In the minimum scenario, I want to be able to transfer the virtual servers from one host to another (preferably) automatically, and better still, load balance the servers from one host to another.
Almost every discussion of clustering etc. seems to require more servers, and/or be at a higher performance level than I am looking for currently. However, the point of virtualising and clustering all my server process would be that this becomes more easily scalable for the future.
If anyone has managed to do what I'm trying to do, and would share what technology and process they used, that would be really helpful.
I'm currently using Centos 5.5, but am perfectly willing to change distribution if there this is easier on another.
If this has been discussed a thousand times before, please forgive me and point me in the direction of any such threads.

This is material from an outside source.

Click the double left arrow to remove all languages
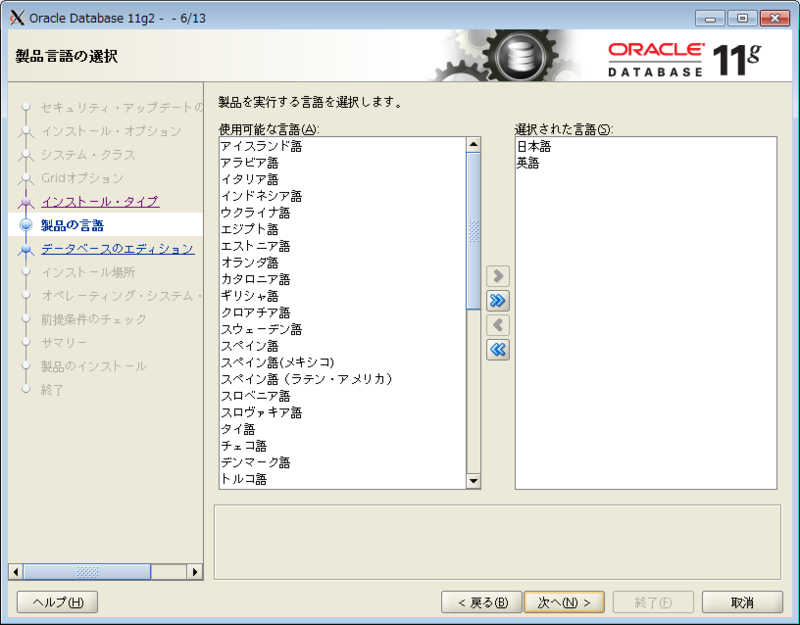This screenshot has width=800, height=625. 497,349
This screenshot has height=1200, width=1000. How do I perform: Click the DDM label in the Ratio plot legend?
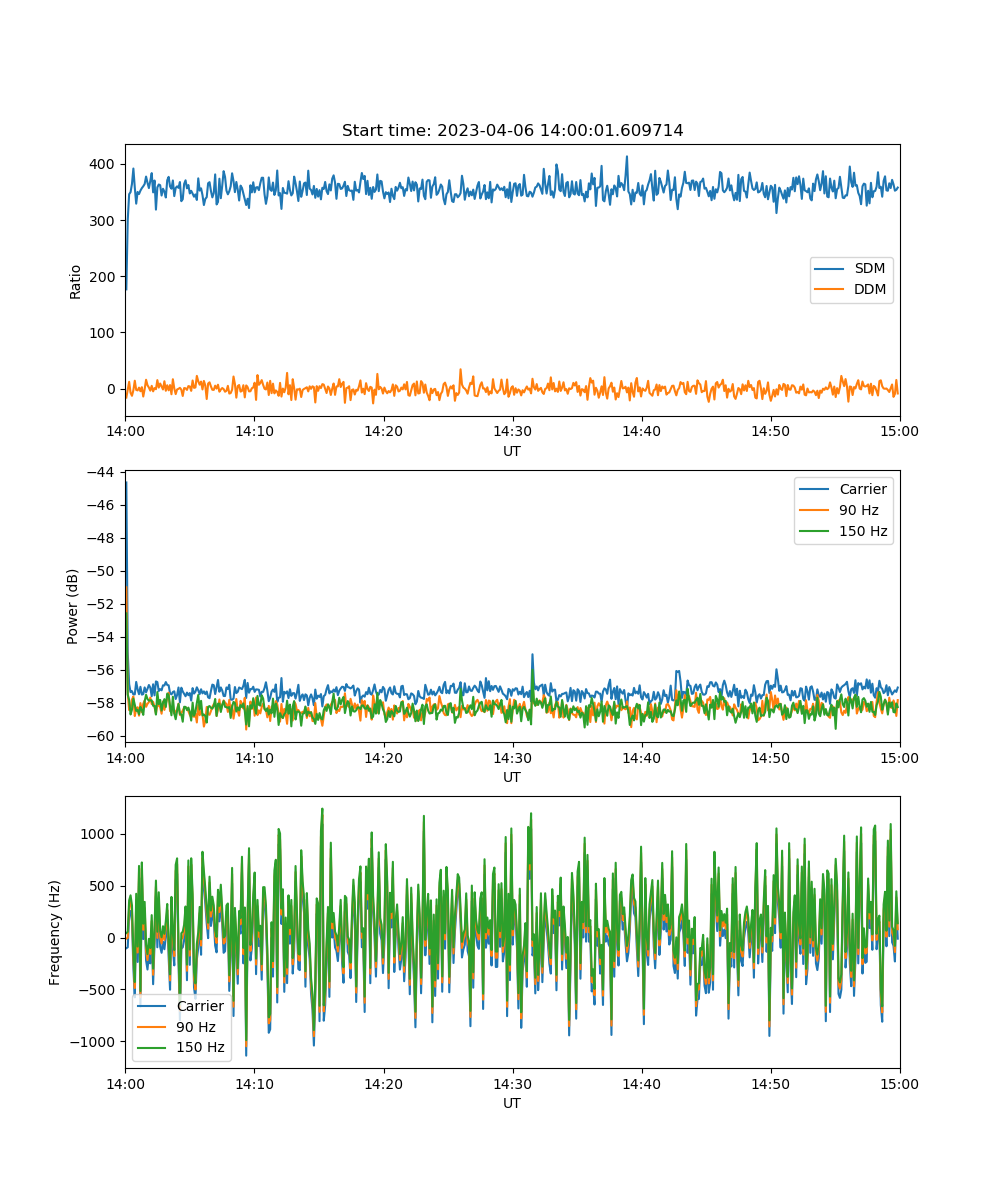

well terms like "clustering" can mean all sorts of different things. What scenarios do you want to enable? generally CentOS comes with clustering services, the rebrand of the Redhat clustering technologies, but you need to be clear what you mean by clustering. what kind of services etc.? generally what you have sounds absolutely fine, and probably simple solutions you can pick up on linux-ha.org might suit you fine. I've found this simple guide http://onlamp.com/pub/a/onlamp/2003/...inuxhacks.html of great use for a painfully simple failover model.
well, keeping the machines on two hosts would require a central storage. Once you have that in place, and accessible by both hosts, you can bring up RHCS with the libvirt-managed VMs as cluster services. So if a VM dies on one host, or one host goes down, the VM gets restarted on the other host.